Thanks for bringing that up Omni. It underscores the fact that, unlike more reactionary media outlets would have it, von Hagens' intent is primarily one of science.
Which is good because, really, he is a bad artist.
And you're right Sausage, de-mystifying death is one of the MANY reasons he should be commended. I got so caught up in criticizing his merchandising, I forgot to mention all that [positive] stuff.
And of course Luke you just know you're gonna get comments about how the previous German deathmonger was himself quite a bad artist. This was, however, well before all the mass-produced death.
I'm gonna have to be the voice of dissent and say that he's a really bad scientist too.
He's taking away good cadavers that could be used for research or even spare parts and using them for a worn out shock effect.

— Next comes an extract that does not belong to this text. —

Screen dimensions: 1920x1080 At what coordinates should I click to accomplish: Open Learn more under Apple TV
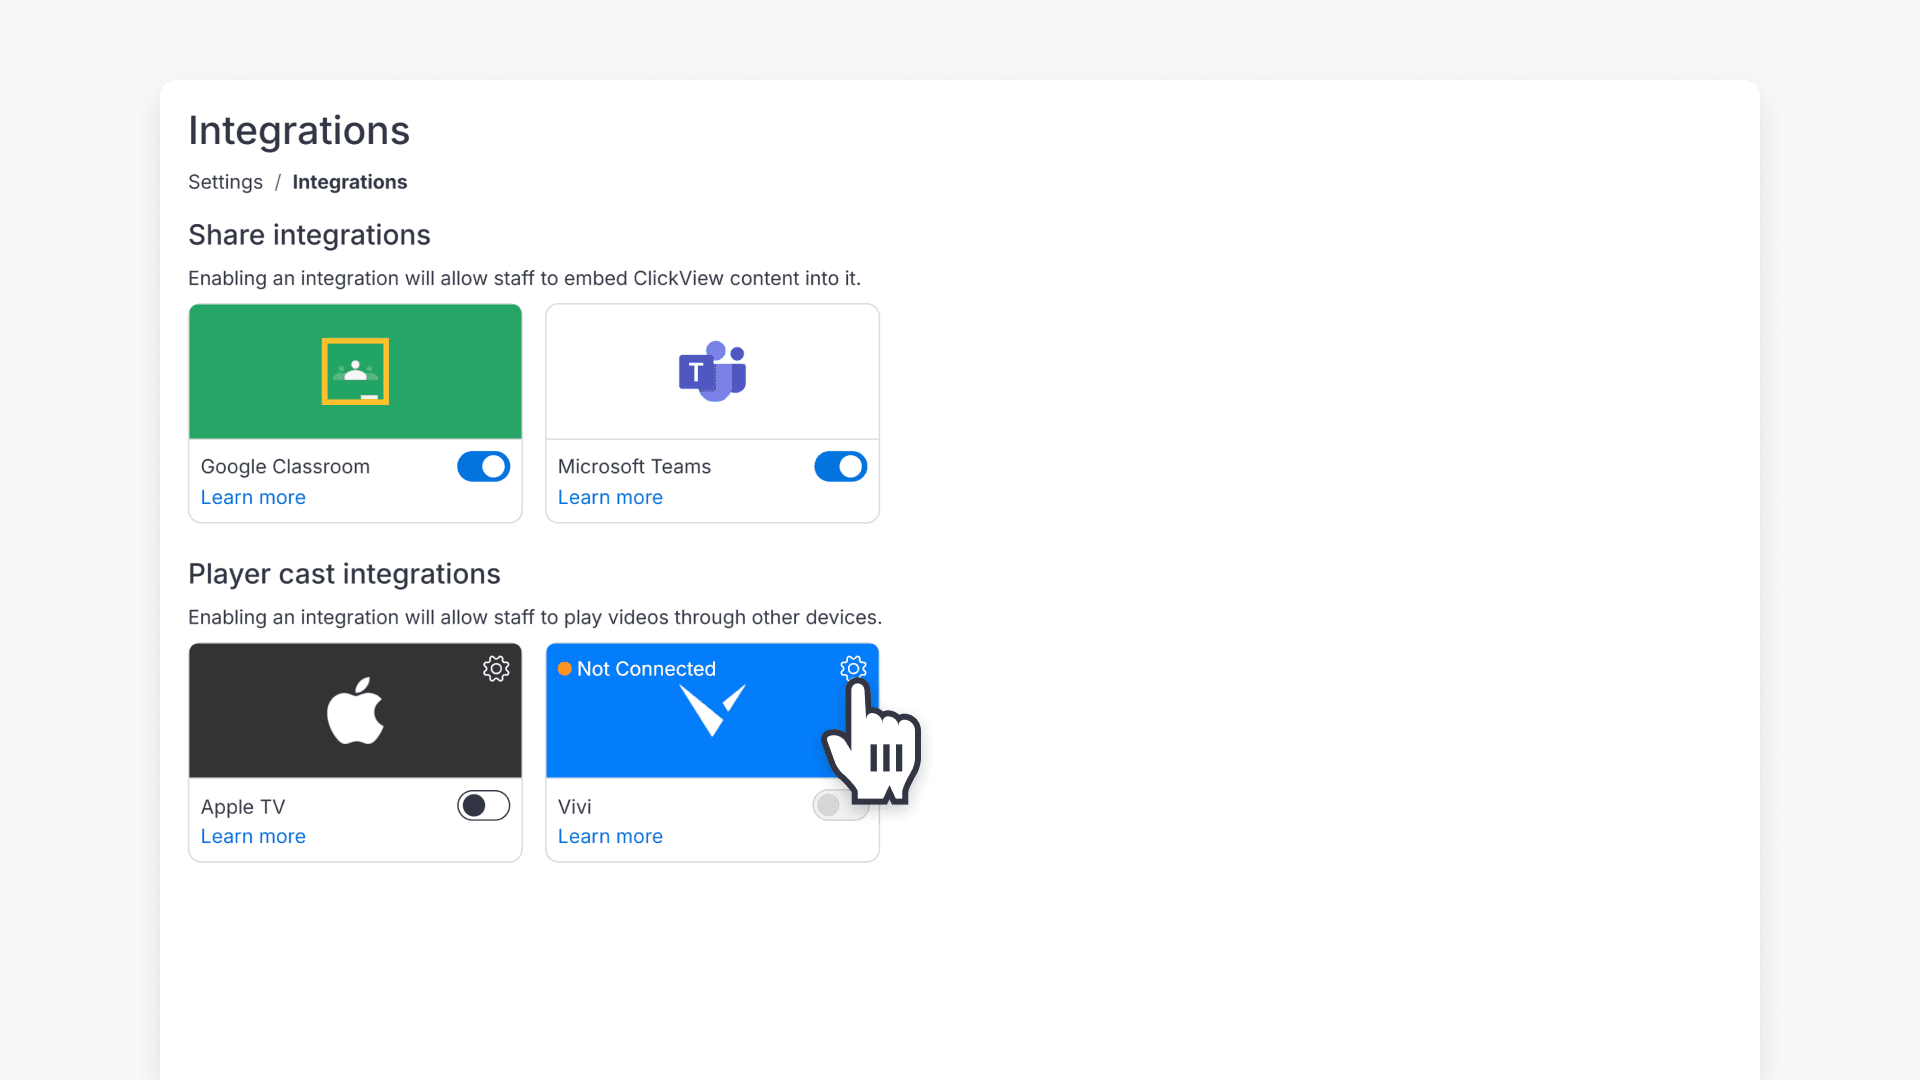tap(252, 836)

I just don't see that much of a research benefit to the plasticization of humanity. I agree that most of the displays are trite, and his taste in clothes is terrible, but the real problem here is what he's convincing the donor of. People, I'm sure, are donating their bodies for "pure educational altruism, others to give their lives lasting meaning". It's just unfortunate that von hagens has neither the creativity nor the scientific responsibility to do anything interesting with his hundreds of cadavers.
oh my gosh. be my friend! i just found your blog while doing research for my fulbright proposal. i wanted to bring in something about controversial art and i thought maybe i'd have something with the whole cadaver art thing. anyways, am amused by this post. nice to meet you.
Alright, only if you'll be my friend.